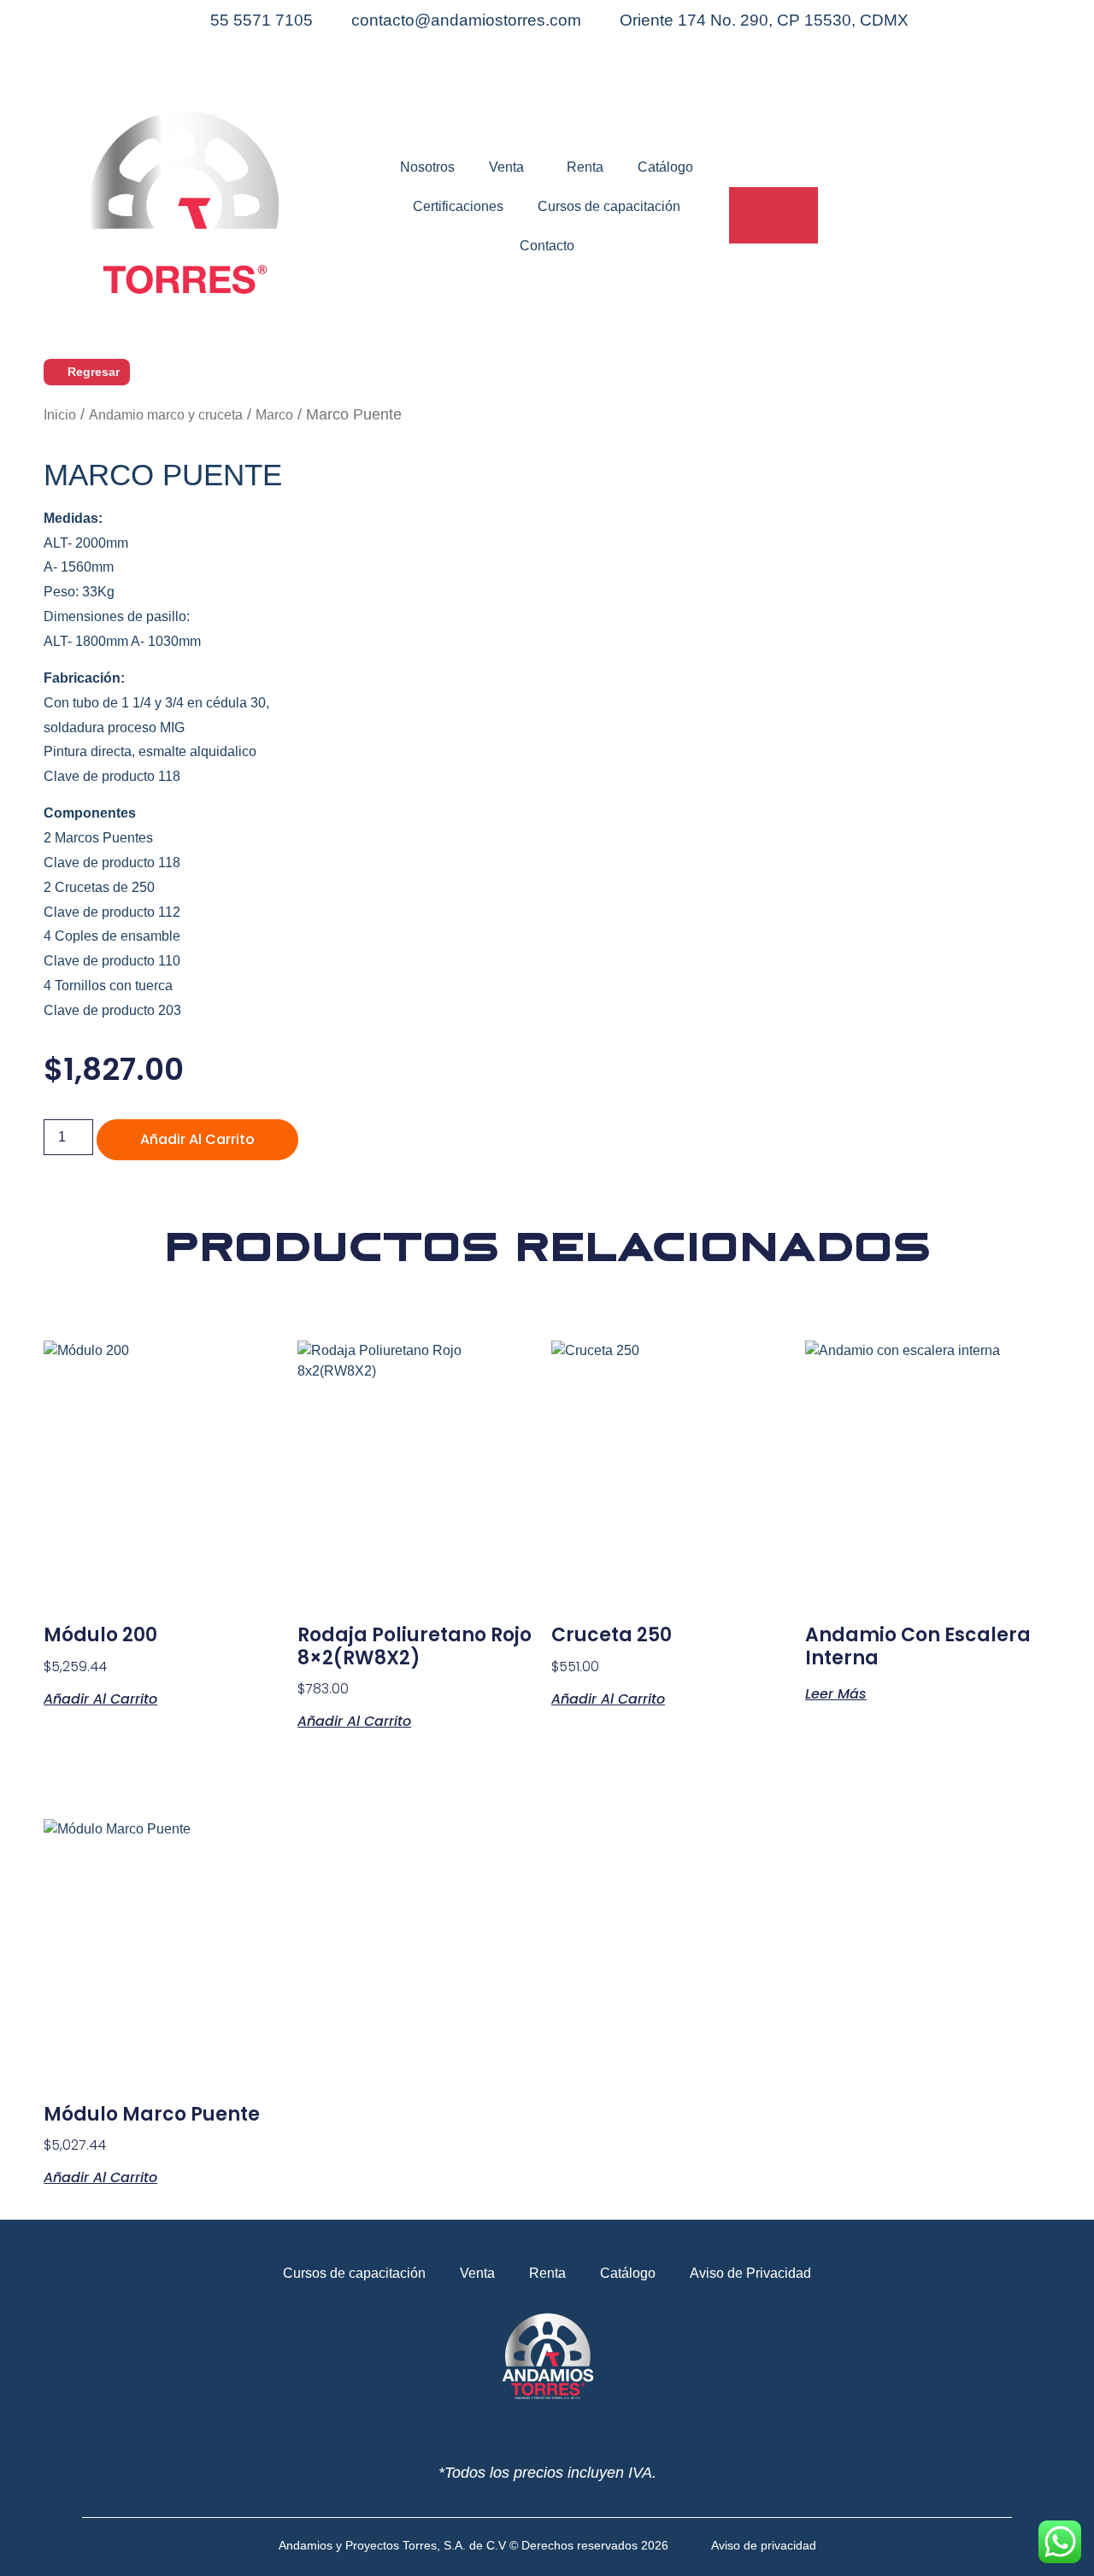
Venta (506, 167)
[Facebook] (547, 44)
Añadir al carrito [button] (100, 1697)
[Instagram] (547, 65)
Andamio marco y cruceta (166, 415)
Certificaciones (458, 206)
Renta (585, 167)
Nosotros (427, 167)
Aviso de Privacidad (750, 2273)
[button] (734, 256)
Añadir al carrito (197, 1139)
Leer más (836, 1692)
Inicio (60, 415)
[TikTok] (547, 85)
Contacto (547, 245)
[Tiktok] (597, 2432)
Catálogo (665, 167)
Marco (274, 415)
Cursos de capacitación (609, 206)
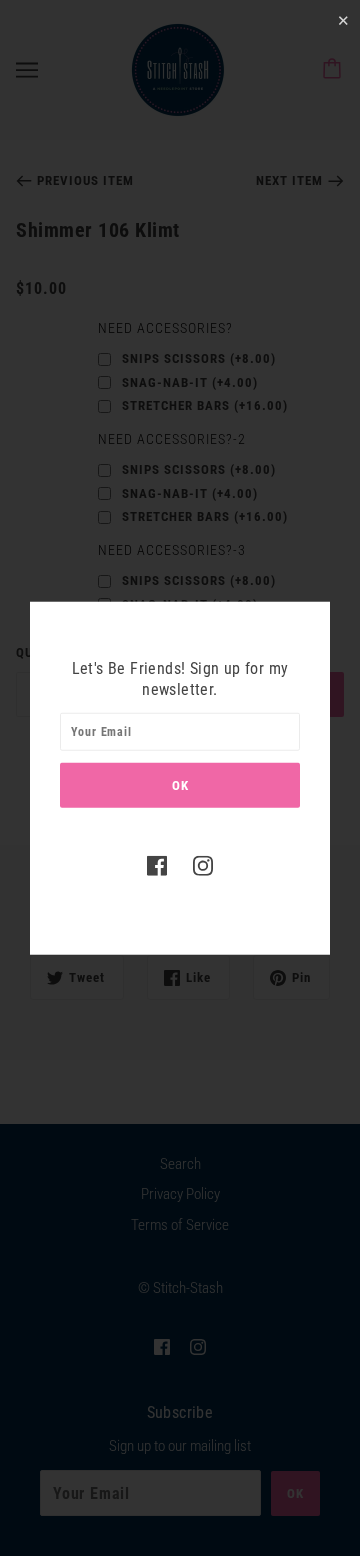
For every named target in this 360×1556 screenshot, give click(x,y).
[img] (157, 865)
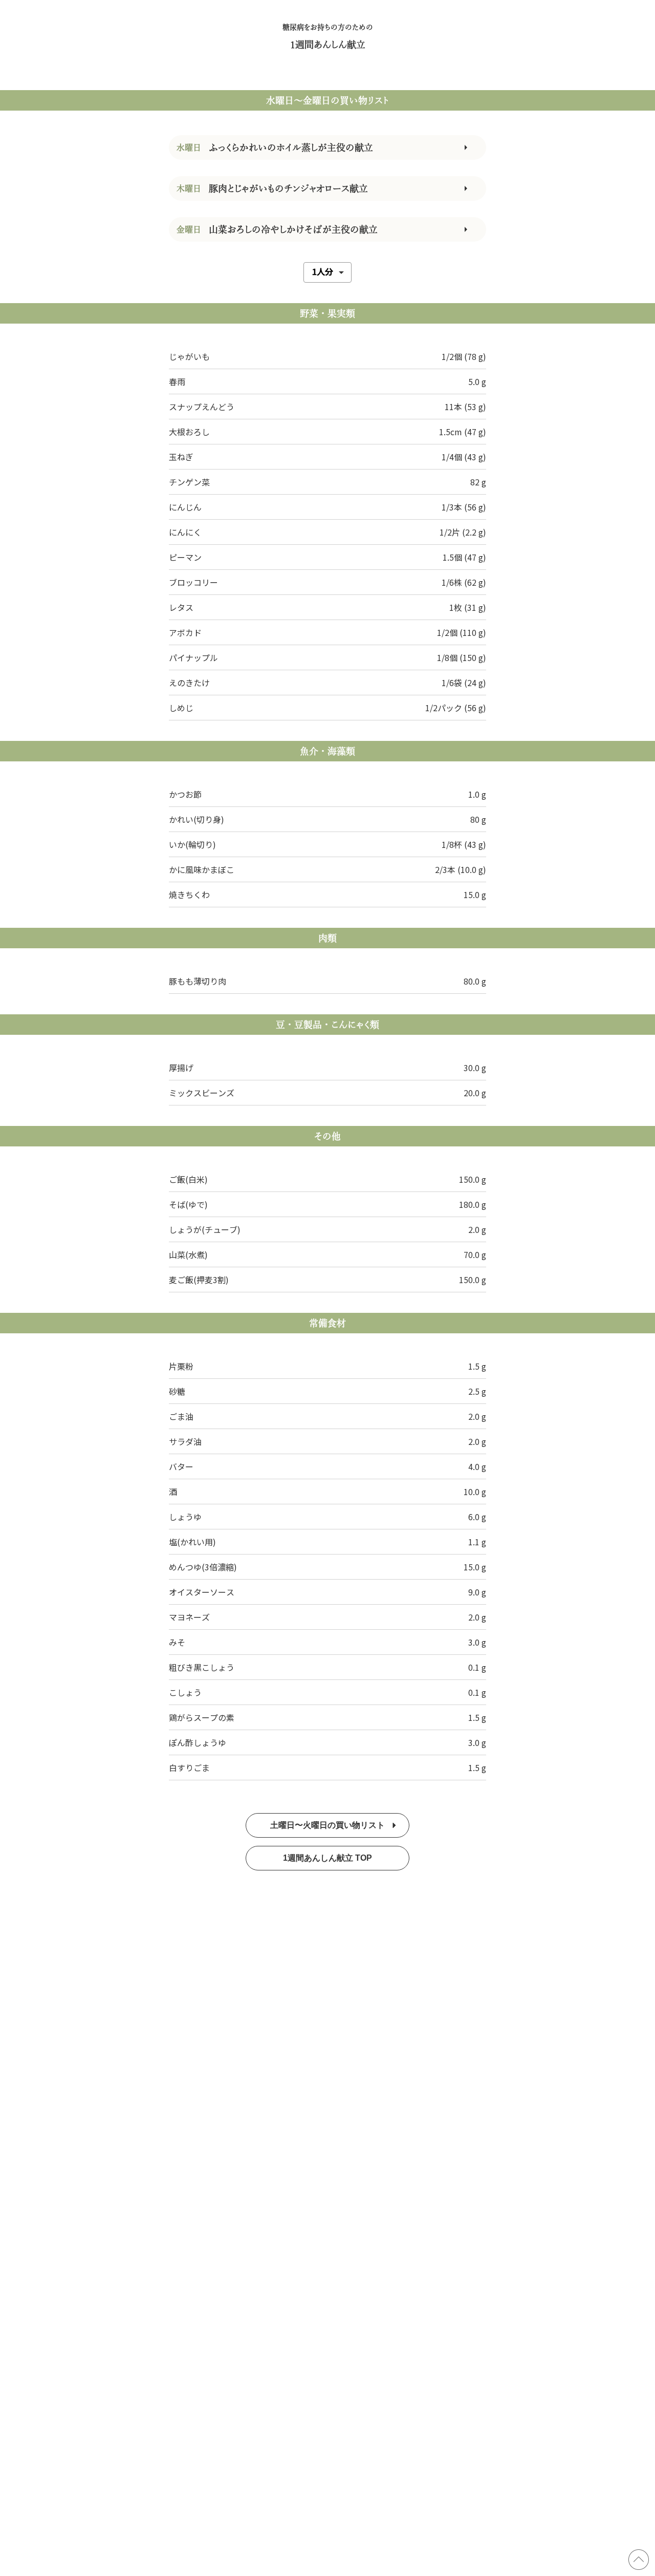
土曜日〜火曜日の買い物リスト (327, 1825)
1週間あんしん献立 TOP (327, 1858)
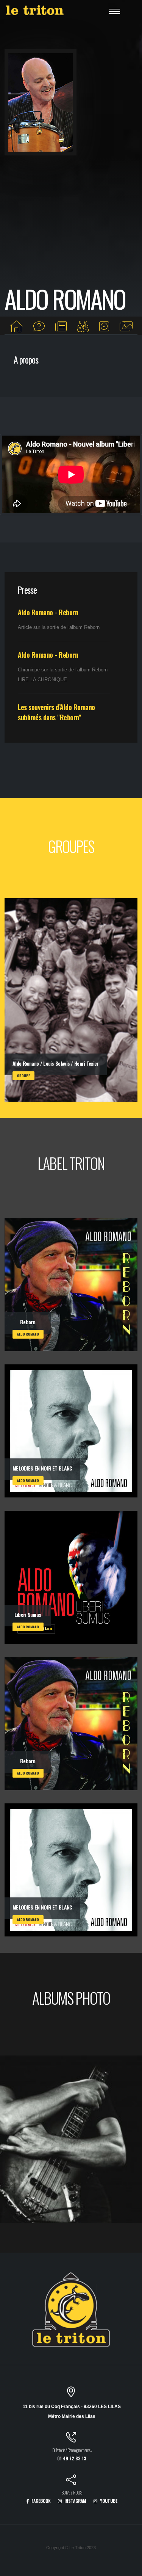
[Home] (16, 326)
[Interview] (39, 326)
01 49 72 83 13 (71, 2458)
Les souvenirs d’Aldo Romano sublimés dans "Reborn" (56, 712)
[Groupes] (83, 326)
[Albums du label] (104, 326)
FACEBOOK (40, 2501)
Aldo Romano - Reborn (48, 612)
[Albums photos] (125, 326)
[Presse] (61, 326)
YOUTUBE (108, 2501)
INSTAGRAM (74, 2501)
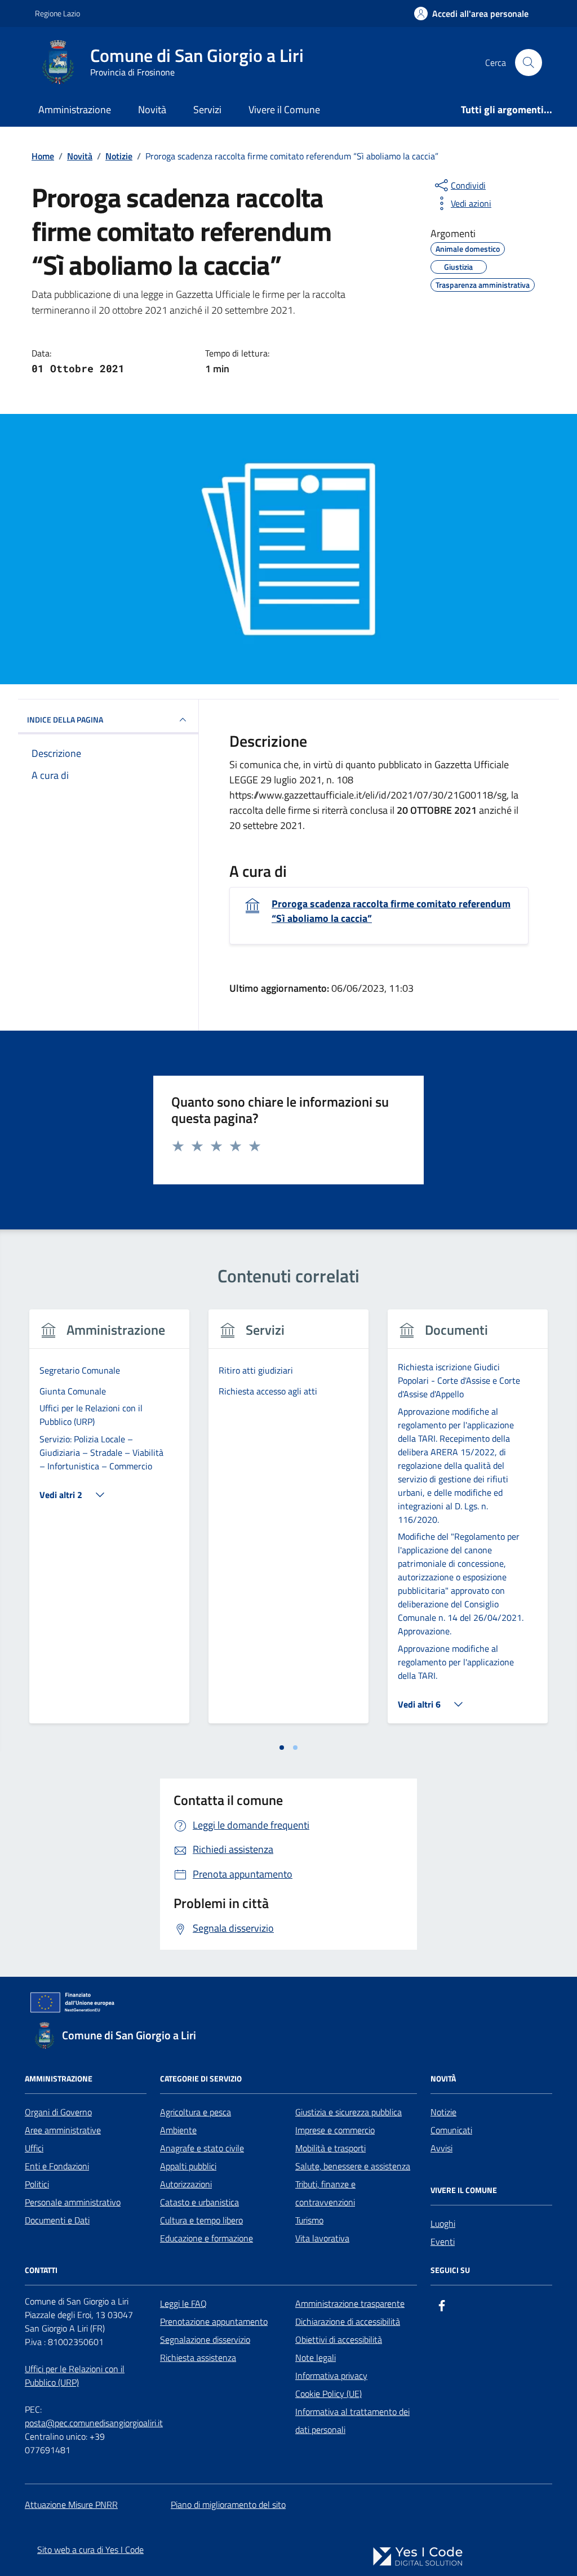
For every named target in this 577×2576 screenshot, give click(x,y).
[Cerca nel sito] (528, 62)
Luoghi (442, 2223)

....................

■ **What you will do**
Reproduce, exactly and without pictures, the lines above from the one containing "[img] (157, 865)" through the last line of the material, both ends included, and nothing more.

■ **Solution for this exercise**
[img] (157, 865)
土曜日〜火曜日の買い物リスト (327, 1825)
1週間あんしん献立 TOP (327, 1858)
[Home] (16, 326)
[Interview] (39, 326)
01 49 72 83 13 (71, 2458)
Les souvenirs d’Aldo Romano sublimés dans "Reborn" (56, 712)
[Groupes] (83, 326)
[Albums du label] (104, 326)
FACEBOOK (40, 2501)
Aldo Romano - Reborn (48, 612)
[Albums photos] (125, 326)
[Presse] (61, 326)
YOUTUBE (108, 2501)
INSTAGRAM (74, 2501)
For every named target in this 577×2576 screenshot, give click(x,y).
[Cerca nel sito] (528, 62)
Luoghi (442, 2223)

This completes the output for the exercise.